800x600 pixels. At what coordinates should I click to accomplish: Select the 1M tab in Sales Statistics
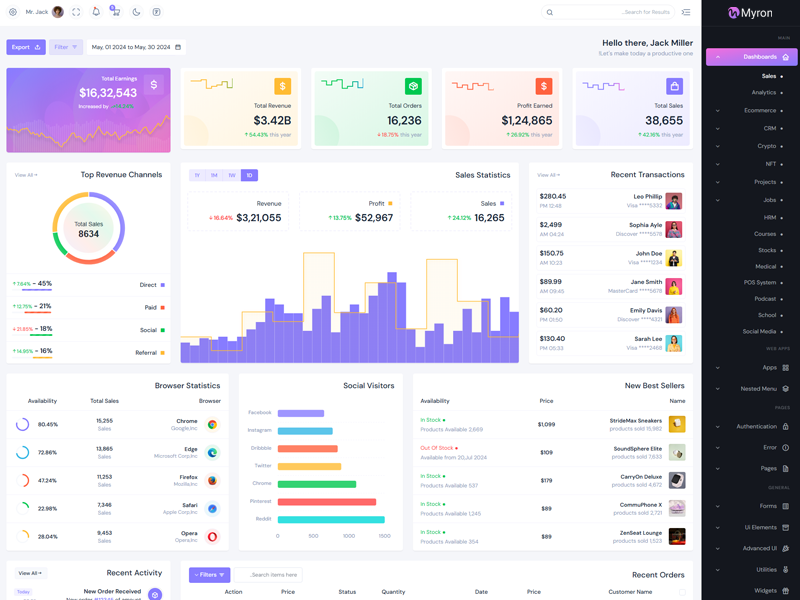pyautogui.click(x=214, y=175)
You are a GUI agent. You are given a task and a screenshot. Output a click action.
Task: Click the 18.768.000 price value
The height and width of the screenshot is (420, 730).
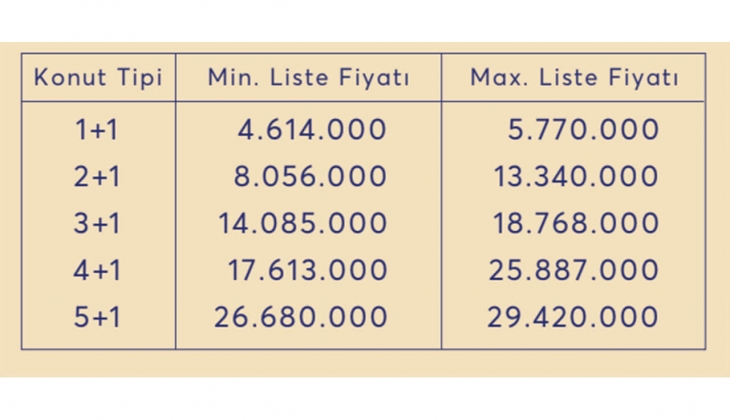576,224
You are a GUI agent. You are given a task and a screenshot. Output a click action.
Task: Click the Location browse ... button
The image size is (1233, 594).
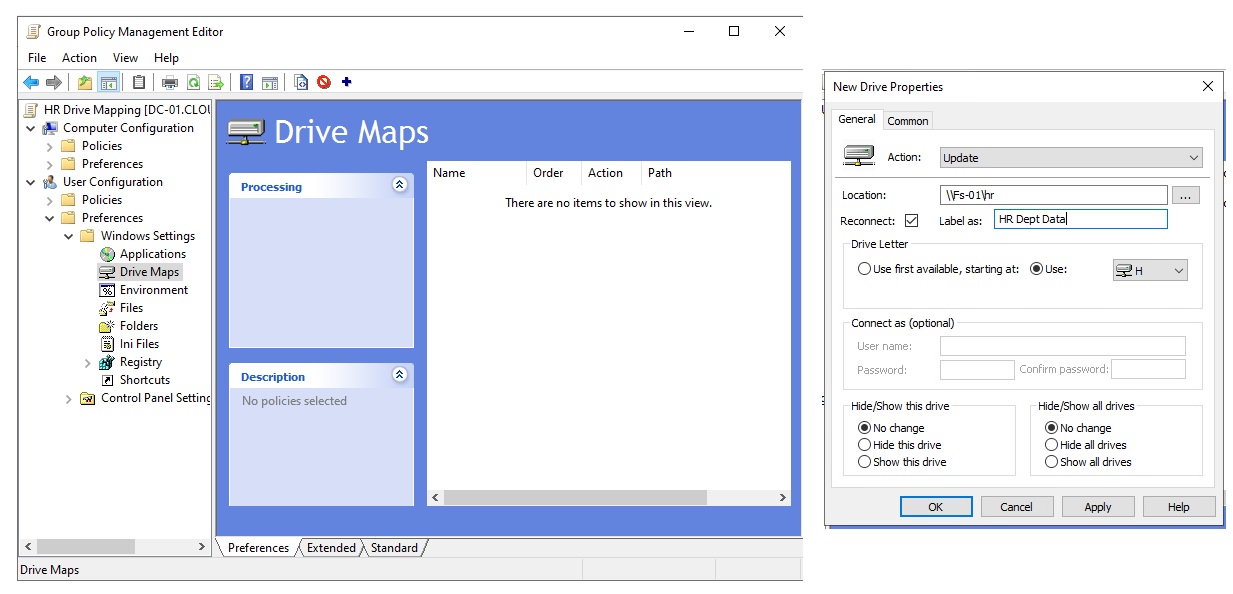pos(1186,194)
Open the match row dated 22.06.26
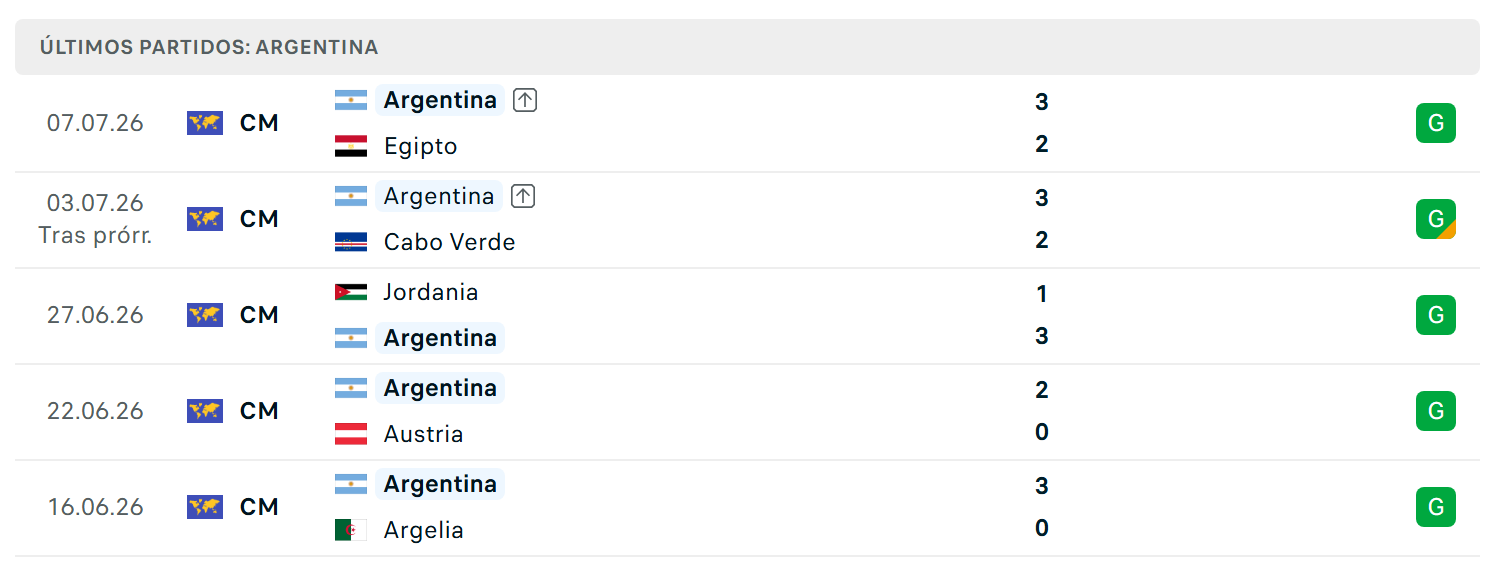1494x570 pixels. coord(747,411)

:::::

§ TASK OBJECTIVE
The output consists of exactly the lines from the one containing "Task: Click the Location browse ... button" through the last line of the listing, both included, with no pictures.

§ OUTPUT FOR THIS TASK
Task: Click the Location browse ... button
The image size is (1233, 594).
pos(1186,194)
Open the match row dated 22.06.26
1494x570 pixels. coord(747,411)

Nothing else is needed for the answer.